A couple of possibilities:


*

*Compute all pairwise distances for the initial set of points, and store (for each point) the index/distance to the closest, better point. As new points arrive, find the distance from these points to all existing points. This allows one to update the index/distance old points (and store the closest, better point for the new points as well).

*Building an R-tree and querying the k nearest neighbors and hope one has a smaller function value. Otherwise, increase k.


Both approaches waste effort. 
I've looked into http://libspatialindex.github.io/ and http://scikit-learn.org/stable/ and I haven't seen an appropriate data structure. 
 A: I hope I understand you right: You have $p$ $n$-dimensional points $m_i$, each with a scalar value $v_{m_i}$ attached to it. When a query $q$ comes in you want to find the nearest neighbor $m_i$ to $q$ where $v_{m_i} < v_q$.
I guess the most efficient way would be to use distance browsing (aka best-first-search). With distance browsing you can iteratively retrieve the points $m_i$ in ascending distance to $q$ until you decide to stop (in your case when $v_{m_i} < v_q$). As you retrieve more points only the necessary pages of the R-Tree are resolved. 
With most of the existing R-Tree implementations you have to implement it yourself. The basic idea works as follows:


*

*Initialize a priority queue $P(q)$ where objects (points and R-tree
pages) are ordered by their minimum distance to $q$.

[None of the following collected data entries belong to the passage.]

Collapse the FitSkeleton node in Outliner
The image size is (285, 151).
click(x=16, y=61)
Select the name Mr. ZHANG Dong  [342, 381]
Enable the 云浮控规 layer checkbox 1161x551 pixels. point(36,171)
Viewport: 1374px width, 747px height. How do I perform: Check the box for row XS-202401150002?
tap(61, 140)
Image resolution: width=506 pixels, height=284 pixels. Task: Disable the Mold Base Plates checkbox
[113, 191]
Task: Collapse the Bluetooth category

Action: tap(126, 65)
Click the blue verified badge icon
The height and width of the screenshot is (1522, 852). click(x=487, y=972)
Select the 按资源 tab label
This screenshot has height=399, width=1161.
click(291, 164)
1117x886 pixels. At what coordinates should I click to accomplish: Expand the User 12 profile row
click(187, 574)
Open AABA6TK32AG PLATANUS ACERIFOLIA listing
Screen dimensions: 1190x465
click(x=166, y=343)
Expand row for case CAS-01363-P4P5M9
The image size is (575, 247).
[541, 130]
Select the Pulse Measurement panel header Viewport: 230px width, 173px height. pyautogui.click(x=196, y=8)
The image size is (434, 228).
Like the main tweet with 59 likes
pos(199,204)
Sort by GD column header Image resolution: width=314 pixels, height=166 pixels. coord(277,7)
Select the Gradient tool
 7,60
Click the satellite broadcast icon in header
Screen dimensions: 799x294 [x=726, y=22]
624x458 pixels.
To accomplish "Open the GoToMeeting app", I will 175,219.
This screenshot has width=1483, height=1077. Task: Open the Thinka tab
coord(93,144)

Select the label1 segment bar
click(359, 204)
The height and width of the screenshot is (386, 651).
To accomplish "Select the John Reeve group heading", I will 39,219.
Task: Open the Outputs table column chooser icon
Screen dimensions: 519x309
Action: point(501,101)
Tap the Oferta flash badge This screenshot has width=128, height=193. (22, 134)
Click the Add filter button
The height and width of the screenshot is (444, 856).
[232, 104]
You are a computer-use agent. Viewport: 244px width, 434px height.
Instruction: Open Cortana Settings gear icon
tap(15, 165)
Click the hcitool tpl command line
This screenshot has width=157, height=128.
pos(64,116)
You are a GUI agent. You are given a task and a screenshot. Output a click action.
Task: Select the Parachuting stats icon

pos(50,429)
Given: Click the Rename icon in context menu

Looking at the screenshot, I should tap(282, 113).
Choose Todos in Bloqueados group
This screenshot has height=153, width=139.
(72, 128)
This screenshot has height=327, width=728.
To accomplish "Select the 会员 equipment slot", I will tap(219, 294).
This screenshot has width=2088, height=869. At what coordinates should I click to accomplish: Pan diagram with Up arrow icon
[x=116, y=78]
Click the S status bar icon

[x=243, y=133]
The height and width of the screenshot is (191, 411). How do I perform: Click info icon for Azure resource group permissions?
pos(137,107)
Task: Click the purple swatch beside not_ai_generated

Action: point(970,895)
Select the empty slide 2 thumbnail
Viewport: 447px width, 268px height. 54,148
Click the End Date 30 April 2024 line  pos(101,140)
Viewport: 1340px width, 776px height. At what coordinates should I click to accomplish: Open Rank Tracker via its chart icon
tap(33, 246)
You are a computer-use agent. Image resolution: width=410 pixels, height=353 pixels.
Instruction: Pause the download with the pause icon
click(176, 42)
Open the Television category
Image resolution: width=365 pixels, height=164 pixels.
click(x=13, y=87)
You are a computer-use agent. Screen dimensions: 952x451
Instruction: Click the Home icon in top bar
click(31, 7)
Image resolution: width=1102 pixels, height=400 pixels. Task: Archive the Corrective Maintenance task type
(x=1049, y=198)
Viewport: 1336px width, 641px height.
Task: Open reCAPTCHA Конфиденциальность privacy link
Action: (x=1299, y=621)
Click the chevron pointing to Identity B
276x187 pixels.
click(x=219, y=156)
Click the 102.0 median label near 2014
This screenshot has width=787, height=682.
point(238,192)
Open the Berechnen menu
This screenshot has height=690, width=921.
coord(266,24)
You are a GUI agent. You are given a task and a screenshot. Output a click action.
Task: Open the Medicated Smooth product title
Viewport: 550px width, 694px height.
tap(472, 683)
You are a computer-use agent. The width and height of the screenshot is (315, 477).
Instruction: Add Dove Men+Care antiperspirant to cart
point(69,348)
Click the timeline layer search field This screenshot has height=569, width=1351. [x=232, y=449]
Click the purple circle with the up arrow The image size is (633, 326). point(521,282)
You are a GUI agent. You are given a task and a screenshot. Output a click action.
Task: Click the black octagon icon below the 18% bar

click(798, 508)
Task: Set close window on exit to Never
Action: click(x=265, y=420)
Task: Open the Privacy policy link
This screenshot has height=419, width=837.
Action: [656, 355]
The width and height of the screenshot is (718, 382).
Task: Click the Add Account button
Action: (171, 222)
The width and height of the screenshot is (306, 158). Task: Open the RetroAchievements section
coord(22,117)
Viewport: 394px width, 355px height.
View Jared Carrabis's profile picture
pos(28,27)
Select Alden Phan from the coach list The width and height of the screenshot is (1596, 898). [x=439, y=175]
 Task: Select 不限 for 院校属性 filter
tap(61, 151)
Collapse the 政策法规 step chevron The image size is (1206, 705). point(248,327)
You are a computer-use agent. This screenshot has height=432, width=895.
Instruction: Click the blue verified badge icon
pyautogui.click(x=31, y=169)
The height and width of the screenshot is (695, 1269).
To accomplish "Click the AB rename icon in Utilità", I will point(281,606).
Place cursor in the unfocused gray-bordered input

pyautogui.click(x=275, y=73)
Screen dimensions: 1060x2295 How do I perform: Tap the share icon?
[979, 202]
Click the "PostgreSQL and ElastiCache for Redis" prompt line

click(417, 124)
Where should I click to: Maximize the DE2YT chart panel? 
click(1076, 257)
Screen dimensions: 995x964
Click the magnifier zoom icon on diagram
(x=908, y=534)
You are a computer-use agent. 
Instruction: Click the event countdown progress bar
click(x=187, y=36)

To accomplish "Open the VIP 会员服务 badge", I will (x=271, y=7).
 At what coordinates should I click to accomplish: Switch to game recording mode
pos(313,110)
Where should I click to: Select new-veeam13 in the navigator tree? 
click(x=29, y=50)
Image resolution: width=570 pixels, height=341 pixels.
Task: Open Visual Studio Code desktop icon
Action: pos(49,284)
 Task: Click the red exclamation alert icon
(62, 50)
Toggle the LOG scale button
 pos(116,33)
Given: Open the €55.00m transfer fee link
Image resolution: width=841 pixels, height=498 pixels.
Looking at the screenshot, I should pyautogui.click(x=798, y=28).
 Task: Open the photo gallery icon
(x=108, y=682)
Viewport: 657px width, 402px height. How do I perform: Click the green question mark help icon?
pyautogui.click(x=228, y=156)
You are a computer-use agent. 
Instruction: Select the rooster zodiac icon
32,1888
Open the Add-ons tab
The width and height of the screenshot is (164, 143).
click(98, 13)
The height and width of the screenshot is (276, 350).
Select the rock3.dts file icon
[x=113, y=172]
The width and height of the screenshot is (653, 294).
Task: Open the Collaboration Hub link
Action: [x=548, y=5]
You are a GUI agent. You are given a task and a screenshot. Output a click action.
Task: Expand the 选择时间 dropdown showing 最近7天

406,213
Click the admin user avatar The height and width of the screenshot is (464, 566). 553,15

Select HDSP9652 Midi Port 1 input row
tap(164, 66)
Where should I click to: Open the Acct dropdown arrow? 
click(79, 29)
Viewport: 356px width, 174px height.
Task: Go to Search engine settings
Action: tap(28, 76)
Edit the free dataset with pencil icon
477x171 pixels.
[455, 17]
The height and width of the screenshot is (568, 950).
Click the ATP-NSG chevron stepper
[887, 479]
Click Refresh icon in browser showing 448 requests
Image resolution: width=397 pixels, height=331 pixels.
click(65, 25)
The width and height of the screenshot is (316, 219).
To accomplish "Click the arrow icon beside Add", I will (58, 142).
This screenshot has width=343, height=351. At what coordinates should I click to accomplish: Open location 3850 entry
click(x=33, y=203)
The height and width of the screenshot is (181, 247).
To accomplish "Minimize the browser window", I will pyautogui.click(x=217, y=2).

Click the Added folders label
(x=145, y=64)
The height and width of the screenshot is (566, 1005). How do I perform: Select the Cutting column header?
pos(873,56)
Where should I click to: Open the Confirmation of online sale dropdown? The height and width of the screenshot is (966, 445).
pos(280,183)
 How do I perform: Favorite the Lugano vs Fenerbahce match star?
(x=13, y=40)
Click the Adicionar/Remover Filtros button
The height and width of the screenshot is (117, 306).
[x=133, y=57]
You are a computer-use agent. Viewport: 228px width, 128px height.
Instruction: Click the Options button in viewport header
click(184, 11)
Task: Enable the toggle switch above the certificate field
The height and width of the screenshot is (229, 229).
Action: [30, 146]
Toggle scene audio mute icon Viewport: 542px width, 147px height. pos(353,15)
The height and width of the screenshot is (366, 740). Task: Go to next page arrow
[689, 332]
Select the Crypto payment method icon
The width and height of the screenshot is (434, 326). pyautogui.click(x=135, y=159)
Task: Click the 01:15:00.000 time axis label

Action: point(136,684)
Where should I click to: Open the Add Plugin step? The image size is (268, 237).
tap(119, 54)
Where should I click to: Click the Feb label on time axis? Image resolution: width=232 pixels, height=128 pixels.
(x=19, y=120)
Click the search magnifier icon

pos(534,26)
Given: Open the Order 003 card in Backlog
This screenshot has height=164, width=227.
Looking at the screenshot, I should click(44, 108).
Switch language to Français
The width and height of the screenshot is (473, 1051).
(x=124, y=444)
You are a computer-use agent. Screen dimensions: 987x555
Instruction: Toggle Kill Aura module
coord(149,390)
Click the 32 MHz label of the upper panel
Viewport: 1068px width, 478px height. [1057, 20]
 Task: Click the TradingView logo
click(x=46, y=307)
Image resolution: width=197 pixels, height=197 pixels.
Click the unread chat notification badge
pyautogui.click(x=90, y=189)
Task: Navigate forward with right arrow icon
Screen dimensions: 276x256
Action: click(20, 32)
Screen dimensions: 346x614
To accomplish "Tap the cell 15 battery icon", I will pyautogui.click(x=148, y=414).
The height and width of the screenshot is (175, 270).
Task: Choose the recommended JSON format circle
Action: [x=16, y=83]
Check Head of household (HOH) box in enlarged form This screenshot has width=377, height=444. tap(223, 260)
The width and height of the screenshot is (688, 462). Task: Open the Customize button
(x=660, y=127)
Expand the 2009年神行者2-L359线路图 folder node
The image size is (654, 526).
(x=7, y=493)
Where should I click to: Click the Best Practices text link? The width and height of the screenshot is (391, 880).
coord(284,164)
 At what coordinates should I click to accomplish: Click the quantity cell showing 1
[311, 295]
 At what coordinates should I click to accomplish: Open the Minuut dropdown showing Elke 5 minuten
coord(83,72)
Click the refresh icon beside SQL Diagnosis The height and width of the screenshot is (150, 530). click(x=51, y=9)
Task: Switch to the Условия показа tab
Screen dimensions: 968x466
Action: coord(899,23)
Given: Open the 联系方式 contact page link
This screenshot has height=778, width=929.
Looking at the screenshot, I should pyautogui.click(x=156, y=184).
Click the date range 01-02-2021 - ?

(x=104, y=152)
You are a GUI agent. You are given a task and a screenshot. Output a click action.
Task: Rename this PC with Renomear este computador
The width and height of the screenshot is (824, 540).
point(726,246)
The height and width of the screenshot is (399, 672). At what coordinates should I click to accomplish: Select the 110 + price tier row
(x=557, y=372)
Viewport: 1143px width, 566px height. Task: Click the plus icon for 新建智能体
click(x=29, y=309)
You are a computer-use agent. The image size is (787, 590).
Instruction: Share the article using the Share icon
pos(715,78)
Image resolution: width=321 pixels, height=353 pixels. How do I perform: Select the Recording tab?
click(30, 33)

*Throw the root of the R-Tree in $P(q)$

*Repeat: retrieve the first entry from $P(q)$.


*

*if its a page, resolve it and put all children in $P(q)$

*if its a point, check if $v_{m_i} < v_q$ (if yes, you are done)



Update 1
I see, it seems additionally to finding the nearest neighbor to an incoming query, you want to maintain the nearest neighbor $nn(m_i)$ for each point $m_i$, correct?
This part will be a bit more tricky, since you will have to alter the R-Tree. I think the most efficient way would be to store triplets $\langle m_i, nn(m_i), \mathrm{dist}(m_i, nn(m_i))\rangle$ in the R-Tree with $m_i$ being used as spatial key (so only $m_i$ is used to build the R-Tree). Additionally, you will have to alter the R-Tree such that an entry $e$ not only carries information about its bounding box, but also the largest dist_max(e) from any of its children. Now, when a new query $q$ comes in, you want to find all $m_i$ which have $q$ as their nearest neighbor with lower distance. So basically you want to find all $m_i$ that have $q$ in their $\mathrm{dist}(m_i, nn(m_i))$ range and then only update those where $v_q < v_{m_i}$. Again this can be done by distance browsing, resolving entries $e$ where mindist(e, q) <  dist_max(e). After this step is done, and you include $q$ in you database, you will have to update the dist_max(e) from all pages that $q$ lies in.
Sorry, this might be a bit confusing, and is really hard to explain without a whiteboard or a 5 page long explanation. I hope the basic idea becomes clear. This is a rather efficient approach, but you should be really sure, that you need the efficiency before going this route.
Update 2
As a priority queue you can use the basic implementation from the programming language of your choice. For example in Java
PriorityQueue(int initialCapacity, Comparator< ? super E > comparator)

The comparator has to be defined such that entries in the queue are ordered according to their mindist to $q$.